Microsoft & Open Source Items Of Interest

Microsoft’s Evil Quotient (EQ) has fluctuated over the years. On the average it was trending down for a while, but their sponsorship of OpenAI, and their ruining of Windows 11 and forcing many people to buy new machines to use it, have caused it to shoot right back up again.

But they have made two significant historical contributions to open source software recently. Back in September they open-sourced the original version of Microsoft Basic, which was partly written by Bill Gates himself as a teenager. Here’s the announcement on Microsoft’s Open Source blog, and here’s the GitHub repository with the code. It’s worth noting that Bill Gates was long vocal against the principles of free code sharing, and his arguments in favor of commercialization of computer software are partly responsible for our current capitalist hellscape, but I guess better very late than never, eh what?

More recently, as in the 20th of this month, Microsoft announced that they were officially opening the source code for the three Zork games. The copyright for them passed into their holding by their acquisition of Activision. If you have a time machine, it’d be a fun trick to go back to the founding of Activision and tell them about the later history of their company, although in doing so you might cause them to give up their efforts in despair.
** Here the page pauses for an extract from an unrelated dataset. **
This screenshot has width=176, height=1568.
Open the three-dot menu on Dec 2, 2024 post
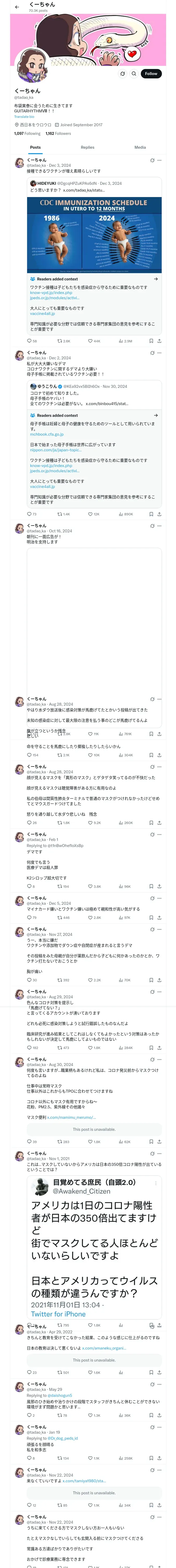pos(160,353)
It must be said that Microsoft didn’t publish the source code to the Zork games; instead, they gave their official blessing to Jason Scott and the Internet Archive’s efforts to preserve it. They did that by adding documents to the GitHub repositories for Zork I, Zork II and Zork III. The source code takes the form of ZIL files, code written in the Zork Implementation Language to be compiled into object files compatible with Infocom’s Z Machine interpreter, so if you want to understand what that means, I suggest Andrew Plotkin’s introduction, What Is ZIL Anyway?

Simon Tatham’s Puzzle Collection

This is Slant. I could tell you so much about Slant, but I think a lot of the fun of these puzzles is figuring out a good process for solving them yourself.
Loopy

I got a treat for you people today, a genuine treasure of the internet, a collection of forty computer-generated puzzles of wide-ranging types, from Sudoku (called “Solo” because of trademarks) to Minesweeper. And they’re not only all open source and free, they’re free for many platforms. Not all the puzzles are yet available for all platforms, but it’s continually being worked on, with new puzzles added from time to time. It has been for nineteen years; when it got started it only had five puzzle types. It’s one of the best things out there, and I’m amazed it’s not better known generally.

Galaxies

I can’t overstate what a wonder this collection is. All the puzzles are their own executable, if you don’t just play them on the web anyway. Each one of these puzzles offers many hours of happy puzzling. My own favorites are Loopy, Slant, Bridges, Dominosa, Galaxies, Net and Untangle. Most of the puzzles are of a type that should be familiar to fans of the Japanese puzzle magazine Nikoli, but they’re all randomly generated, and playable on multiple difficulty levels.

If the name Simon Tatham sounds familiar, he’s the guy who also created and maintains the popular networking tool PuTTY.

Here’s the links, all of these are free:

Simon Tatham’s Portable Puzzle Collection main site, which has implementations for Java, Javascript and Windows

Here’s some other HTML implementations

Dominosa

For Android on the Play Store

For iOS on the Apple App Store

On the Windows Store

In the Debian and Ubuntu package repositories (and it should be available in your own distribution’s repository, too)

Flathub

And here it is for Windows again, but distributed through Chocolatey

Stockfish

Sometimes I feel that we lean on the Retro portion of our remit a little too heavily. Josh Bycer (Website! Twitter! Youtube! Discord!) helps by providing much of the Indie.

That leaves Niche. The romhack scene, which we’ve started covering regularly on Thursdays, fills out that in that area a bit, but there’s still a lot of subcultures out there that could use a better look.

Icon for Stockfish

One of them is that around internet board games, and the biggest of those is, of course, the game of chess. The basis of chess is subtly different from that of video games, or even most other board games. Chess is deep enough that there’s a sense of mathematical purity to it. Petty human considerations seem to be disregarded in favor of finding the objectively best moves to make given a situation.

This is the road that has led us to the phenomenon of the chess engine, a computer program that plays chess. For a few years now computers have been known to beat the best human players, but far from ruining the game, the best human grandmasters now use computer programs to train. And far from requiring a supercomputer like Deep Blue, now ultra-high-level computer chess is in the reach of the ordinary user (who happens to be handy with a command prompt), in the form of the open-source engine Stockfish.

Stockfish is only a chess engine; it has no UI. Instead, graphic chess playing programs include it, interfacing with it through the Universal Chess Interface.

By the way! Did you know there’s a such an object as a Universal Chess Interface? Truly, as my pal the King of All Cosmos says, Earth has a lot of things.

Stockfish is thought to be the strongest chess-playing engine in the world, and you can use it yourself on your own computer! Maybe it is the future after all.